Virtualization is not the only use case for NPIV, although it is certainly one of the easiest to understand.

<aside>As an aside, it’s interesting to me that VMotion works and is supported with NPIV as long as the RDMs and all associated VMDKs are in the same datastore. Looking at how the physical N_Port has the additional WWPNs and N_Port_IDs associated with it, you’d think that VMotion wouldn’t work. I wonder: does the HBA on the destination ESX/ESXi host have to “re-register” the WWPNs and N_Port_IDs on that physical N_Port as part of the VMotion process?</aside>

Now that I’ve discussed NPIV, I’d like to turn the discussion to N_Port Virtualization (NPV).

N_Port Virtualization

While NPIV is primarily a host-based solution, NPV is primarily a switch-based technology. It is designed to reduce switch management and overhead in larger SAN deployments. Consider that every Fibre Channel switch in a fabric needs a different domain ID, and that the total number of domain IDs in a fabric is limited. In some cases, this limit can be fairly low depending upon the devices attached to the fabric. The problem, though, is that you often need to add Fibre Channel switches in order to scale the size of your fabric. There is therefore an inherent conflict between trying to reduce the overall number of switches in order to keep the domain ID count low while also needing to add switches in order to have a sufficiently high port count. NPV is intended to help address this problem.

NPV introduces a new type of Fibre Channel port, the NP_Port. The NP_Port connects to an F_Port and acts as a proxy for other N_Ports on the NPV-enabled switch. Essentially, the NP_Port “looks” like an NPIV-enabled host to the F_Port on the other end. An NPV-enabled switch will register additional WWPNs (and receive additional N_Port_IDs) via NPIV on behalf of the N_Ports connected to it. The physical N_Ports don’t have any knowledge this is occurring and don’t need any support for it; it’s all handled by the NPV-enabled switch.

Obviously, this means that the upstream Fibre Channel switch must support NPIV, since the NP_Port “looks” and “acts” like an NPIV-enabled host to the upstream F_Port. Additionally, because the NPV-enabled switch now looks like an end host, it no longer needs a domain ID to participate in the Fibre Channel fabric. Using NPV, you can add switches and ports to your fabric without adding domain IDs.

So why is this functionality useful? There is the immediate benefit of being able to scale your Fibre Channel fabric without having to add domain IDs, yes, but in what sorts of environments might this be particularly useful? Consider a blade server environment, like an HP c7000 chassis, where there are Fibre Channel switches in the back of the chassis. By using NPV on these switches, you can add them to your fabric without having to assign a domain ID to each and every one of them.

Here’s another example. Consider an environment where you are mixing different types of Fibre Channel switches and are concerned about interoperability.
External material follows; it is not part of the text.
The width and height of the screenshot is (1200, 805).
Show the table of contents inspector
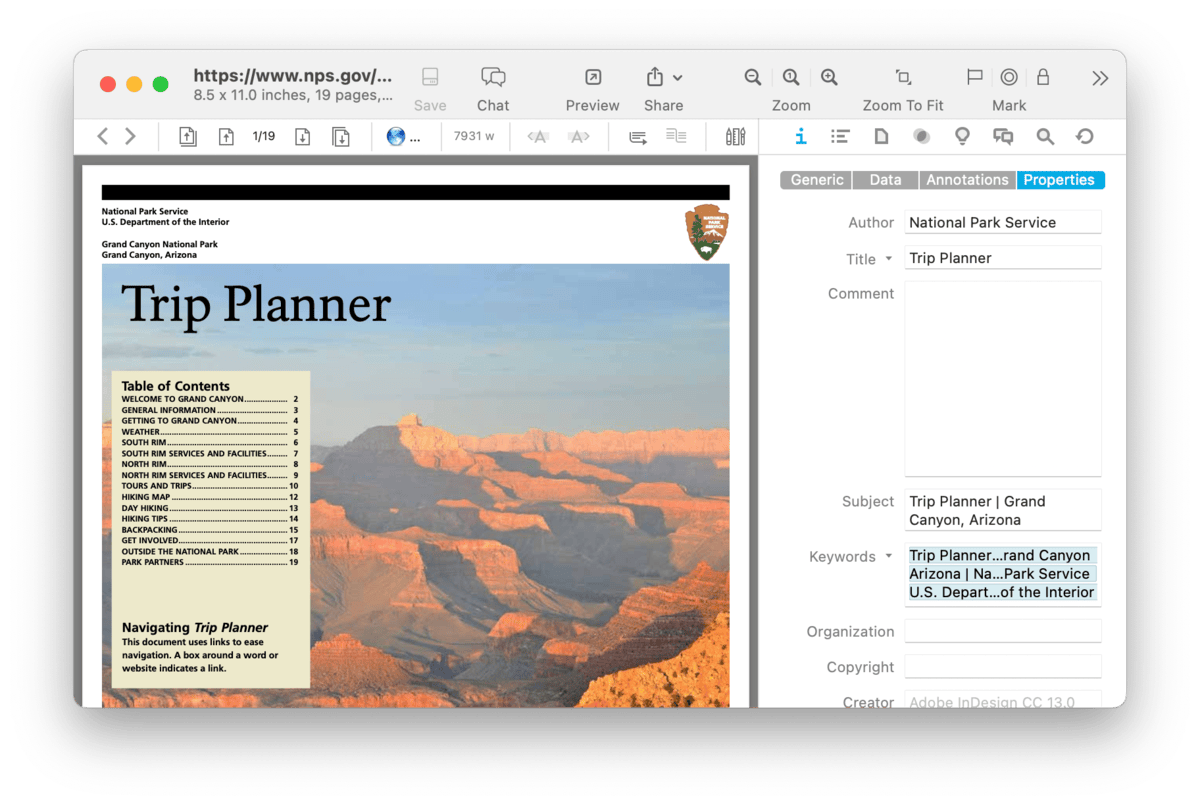coord(840,137)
As long as there is NPIV support, you can enable NPV on one set of switches. The NPV-enabled switches will then act like NPIV-enabled hosts, and you won’t have to worry about connecting E_Ports and creating ISLs between different brands of Fibre Channel switches.

I hope you’ve found this explanation of NPIV and NPV helpful and accurate. In the future, I hope to follow up with some additional posts—including diagrams—that show how these can be used in action. Until then, feel free to post any questions, thoughts, or corrections in the comments below. Your feedback is always welcome!

Disclosure: Some industry contacts at Cisco Systems provided me with information regarding NPV and its operation and behavior, but this post is neither sponsored nor endorsed by anyone.